Sie gleiten an der Konusfläche 112 herab und geben dadurch den Schaft 44 und damit
den Verschlusskopf 41 frei. Um stets gleiche maßliche Verhältnisse zu erreichen, trägt
der Schlagbolzen 18 rückseitig einen scheibenförmigen Flachkopf 39, der an der hinteren
Kreisringfläche des Trägerrohrs 50 anschlägt.
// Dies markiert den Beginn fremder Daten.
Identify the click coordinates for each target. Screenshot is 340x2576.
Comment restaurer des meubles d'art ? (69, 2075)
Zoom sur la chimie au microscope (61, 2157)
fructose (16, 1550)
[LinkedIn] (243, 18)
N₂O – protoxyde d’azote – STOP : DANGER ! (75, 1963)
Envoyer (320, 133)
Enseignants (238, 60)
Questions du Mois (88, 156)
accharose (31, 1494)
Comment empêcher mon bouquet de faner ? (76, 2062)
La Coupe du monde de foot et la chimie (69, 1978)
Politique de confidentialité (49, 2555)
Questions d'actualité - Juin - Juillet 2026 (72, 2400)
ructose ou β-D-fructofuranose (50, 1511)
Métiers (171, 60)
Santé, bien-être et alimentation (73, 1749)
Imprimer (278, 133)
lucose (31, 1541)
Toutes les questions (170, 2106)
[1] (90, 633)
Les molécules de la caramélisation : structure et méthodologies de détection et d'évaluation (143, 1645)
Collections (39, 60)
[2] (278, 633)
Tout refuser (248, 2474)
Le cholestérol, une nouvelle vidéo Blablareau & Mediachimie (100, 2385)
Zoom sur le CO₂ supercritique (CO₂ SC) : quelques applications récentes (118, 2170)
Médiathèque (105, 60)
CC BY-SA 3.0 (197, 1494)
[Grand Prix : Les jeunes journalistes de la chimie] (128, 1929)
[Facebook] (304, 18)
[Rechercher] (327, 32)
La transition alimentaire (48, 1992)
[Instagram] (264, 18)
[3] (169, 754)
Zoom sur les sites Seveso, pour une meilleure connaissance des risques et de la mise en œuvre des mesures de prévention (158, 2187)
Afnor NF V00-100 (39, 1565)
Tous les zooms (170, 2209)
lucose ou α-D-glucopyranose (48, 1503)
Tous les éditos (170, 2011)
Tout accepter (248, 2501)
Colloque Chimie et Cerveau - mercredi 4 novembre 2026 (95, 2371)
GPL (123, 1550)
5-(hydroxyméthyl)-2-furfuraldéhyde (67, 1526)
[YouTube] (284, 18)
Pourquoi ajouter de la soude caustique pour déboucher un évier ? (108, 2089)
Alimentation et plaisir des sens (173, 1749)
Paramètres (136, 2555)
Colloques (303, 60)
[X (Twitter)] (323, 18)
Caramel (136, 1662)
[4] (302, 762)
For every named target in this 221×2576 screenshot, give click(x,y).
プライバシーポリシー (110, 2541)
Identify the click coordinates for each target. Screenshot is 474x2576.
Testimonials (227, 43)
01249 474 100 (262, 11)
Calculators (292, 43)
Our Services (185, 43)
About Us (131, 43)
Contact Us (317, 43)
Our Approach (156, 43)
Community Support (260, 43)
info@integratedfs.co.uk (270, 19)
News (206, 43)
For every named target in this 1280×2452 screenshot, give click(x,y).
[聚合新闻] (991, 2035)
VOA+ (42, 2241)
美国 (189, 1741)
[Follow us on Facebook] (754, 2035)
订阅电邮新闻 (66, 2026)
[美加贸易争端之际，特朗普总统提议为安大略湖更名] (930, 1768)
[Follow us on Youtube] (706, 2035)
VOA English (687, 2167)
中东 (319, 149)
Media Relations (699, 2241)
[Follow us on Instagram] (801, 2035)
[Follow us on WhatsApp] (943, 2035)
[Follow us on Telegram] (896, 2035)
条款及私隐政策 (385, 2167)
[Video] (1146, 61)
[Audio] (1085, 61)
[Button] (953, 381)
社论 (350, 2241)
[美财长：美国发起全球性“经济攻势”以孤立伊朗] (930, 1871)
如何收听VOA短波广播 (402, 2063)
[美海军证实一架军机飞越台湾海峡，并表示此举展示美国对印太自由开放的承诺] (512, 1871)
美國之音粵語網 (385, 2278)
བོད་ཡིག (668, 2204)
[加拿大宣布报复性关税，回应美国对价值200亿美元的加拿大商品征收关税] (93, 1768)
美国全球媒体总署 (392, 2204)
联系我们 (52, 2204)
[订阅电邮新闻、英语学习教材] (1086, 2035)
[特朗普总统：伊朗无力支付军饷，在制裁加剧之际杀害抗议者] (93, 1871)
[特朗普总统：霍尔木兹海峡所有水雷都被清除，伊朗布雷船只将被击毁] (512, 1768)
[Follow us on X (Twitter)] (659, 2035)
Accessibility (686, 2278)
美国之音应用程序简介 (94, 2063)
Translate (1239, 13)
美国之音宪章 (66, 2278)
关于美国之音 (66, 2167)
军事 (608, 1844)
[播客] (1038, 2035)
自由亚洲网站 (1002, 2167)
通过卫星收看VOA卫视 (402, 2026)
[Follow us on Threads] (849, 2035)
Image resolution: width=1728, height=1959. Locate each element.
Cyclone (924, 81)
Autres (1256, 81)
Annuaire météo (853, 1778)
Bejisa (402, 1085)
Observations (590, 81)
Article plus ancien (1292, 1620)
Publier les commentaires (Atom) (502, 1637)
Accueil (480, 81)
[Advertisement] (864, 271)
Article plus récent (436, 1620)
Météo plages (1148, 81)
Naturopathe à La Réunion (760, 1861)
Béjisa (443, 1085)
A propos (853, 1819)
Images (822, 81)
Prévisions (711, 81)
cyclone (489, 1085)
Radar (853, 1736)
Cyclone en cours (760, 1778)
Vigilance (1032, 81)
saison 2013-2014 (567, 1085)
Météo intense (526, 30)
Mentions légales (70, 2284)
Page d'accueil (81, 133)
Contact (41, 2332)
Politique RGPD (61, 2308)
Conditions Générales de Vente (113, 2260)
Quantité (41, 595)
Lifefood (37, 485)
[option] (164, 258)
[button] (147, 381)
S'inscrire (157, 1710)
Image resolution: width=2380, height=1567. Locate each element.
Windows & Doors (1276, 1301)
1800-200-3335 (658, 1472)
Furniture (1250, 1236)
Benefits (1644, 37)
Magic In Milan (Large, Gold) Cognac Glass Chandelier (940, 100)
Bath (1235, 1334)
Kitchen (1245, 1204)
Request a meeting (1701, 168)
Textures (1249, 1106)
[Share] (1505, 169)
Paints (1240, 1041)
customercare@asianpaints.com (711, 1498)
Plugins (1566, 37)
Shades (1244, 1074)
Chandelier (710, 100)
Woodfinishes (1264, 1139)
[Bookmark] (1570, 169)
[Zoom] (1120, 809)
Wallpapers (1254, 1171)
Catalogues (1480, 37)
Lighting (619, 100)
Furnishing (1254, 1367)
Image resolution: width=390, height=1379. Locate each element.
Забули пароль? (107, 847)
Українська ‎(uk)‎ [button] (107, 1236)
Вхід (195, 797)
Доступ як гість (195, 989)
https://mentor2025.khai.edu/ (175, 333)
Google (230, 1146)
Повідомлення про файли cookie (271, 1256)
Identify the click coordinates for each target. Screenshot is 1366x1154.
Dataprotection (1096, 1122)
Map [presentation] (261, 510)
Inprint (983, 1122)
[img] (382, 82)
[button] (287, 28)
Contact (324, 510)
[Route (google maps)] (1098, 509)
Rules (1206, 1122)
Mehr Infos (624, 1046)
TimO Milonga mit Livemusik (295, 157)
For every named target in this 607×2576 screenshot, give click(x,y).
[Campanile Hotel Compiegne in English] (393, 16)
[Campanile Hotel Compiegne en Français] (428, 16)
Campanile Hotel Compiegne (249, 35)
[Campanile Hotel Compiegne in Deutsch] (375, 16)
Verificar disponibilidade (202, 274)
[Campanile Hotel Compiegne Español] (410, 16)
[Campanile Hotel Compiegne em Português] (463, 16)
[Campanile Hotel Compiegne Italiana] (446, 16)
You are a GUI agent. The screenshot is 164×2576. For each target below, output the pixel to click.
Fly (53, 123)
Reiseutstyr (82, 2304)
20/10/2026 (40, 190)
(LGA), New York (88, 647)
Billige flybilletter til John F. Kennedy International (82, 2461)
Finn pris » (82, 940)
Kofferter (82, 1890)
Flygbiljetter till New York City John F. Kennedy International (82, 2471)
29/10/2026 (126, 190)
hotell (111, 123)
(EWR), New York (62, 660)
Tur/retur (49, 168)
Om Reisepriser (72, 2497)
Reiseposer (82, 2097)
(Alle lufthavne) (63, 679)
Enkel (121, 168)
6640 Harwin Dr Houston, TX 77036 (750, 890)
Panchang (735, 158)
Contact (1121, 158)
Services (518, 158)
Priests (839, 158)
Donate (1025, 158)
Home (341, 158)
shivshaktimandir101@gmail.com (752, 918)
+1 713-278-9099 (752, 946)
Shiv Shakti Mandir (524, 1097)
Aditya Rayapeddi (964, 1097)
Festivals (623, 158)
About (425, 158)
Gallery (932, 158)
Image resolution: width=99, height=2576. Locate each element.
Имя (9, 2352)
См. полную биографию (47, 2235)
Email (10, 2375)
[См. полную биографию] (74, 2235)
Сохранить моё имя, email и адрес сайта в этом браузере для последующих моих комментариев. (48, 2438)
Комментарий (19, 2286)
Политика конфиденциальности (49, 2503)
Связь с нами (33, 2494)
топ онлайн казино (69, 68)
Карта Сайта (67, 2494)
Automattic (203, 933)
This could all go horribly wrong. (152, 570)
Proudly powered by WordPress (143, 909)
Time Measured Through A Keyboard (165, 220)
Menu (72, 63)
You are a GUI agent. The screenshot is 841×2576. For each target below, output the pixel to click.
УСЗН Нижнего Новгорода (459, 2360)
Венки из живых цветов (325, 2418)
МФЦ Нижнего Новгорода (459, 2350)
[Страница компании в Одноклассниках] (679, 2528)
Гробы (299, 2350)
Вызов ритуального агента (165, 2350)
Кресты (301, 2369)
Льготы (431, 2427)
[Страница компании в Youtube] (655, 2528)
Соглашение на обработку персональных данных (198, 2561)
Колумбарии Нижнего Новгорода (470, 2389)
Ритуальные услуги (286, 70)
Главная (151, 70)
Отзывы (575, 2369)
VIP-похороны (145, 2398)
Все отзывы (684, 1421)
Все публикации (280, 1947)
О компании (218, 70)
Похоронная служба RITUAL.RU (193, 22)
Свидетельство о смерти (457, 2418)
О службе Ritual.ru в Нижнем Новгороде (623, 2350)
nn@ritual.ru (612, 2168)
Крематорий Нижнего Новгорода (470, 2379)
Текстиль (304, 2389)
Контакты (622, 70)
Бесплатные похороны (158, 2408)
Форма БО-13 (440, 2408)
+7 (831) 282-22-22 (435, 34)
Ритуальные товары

Das stellt zudem sicher, dass der Schlagbolzen
18 nur dann eine Patrone zünden kann, wenn Verschlusskopf 41 und Verschlussmuffe 33
vollständig miteinander verriegelt sind.
[0037] Zieht man nun den Lauf 30 über den Vorderschaft 14 in Schussrichtung S nach vorne,
nimmt die Verschlussmuffe 33 den Verschlusskopf 41 über die bajonettartige Verzahnung
67, 68 zunächst mit, bis dieser von der Kulissenführung 70 von einer zweiten Winkellage
in die erste Winkellage gedreht worden ist, d.h. die Steuerkurve 72 passiert den Querstift
74. Infolgedessen verdreht sich der Verschlusskopf 41 um die halbe Teilung seiner
Außenverzahnung 67. Anschließend gibt die Verschlussmuffe 33 bzw. deren Innenverzahnung
68 den Verschlusskopf 41 vollständig frei, der von der Schlagbolzenfeder 114 in seine
vordere Anschlagposition geschoben und dort gehalten wird (siehe Fig. 3). Die Rastkugeln
81 werden von dem Schaft 44 in den Querbohrungen 82 gesichert und können nicht herausfallen.
Der Lauf 30 gelangt entlang der Linearführung in seine vordere Anschlagposition.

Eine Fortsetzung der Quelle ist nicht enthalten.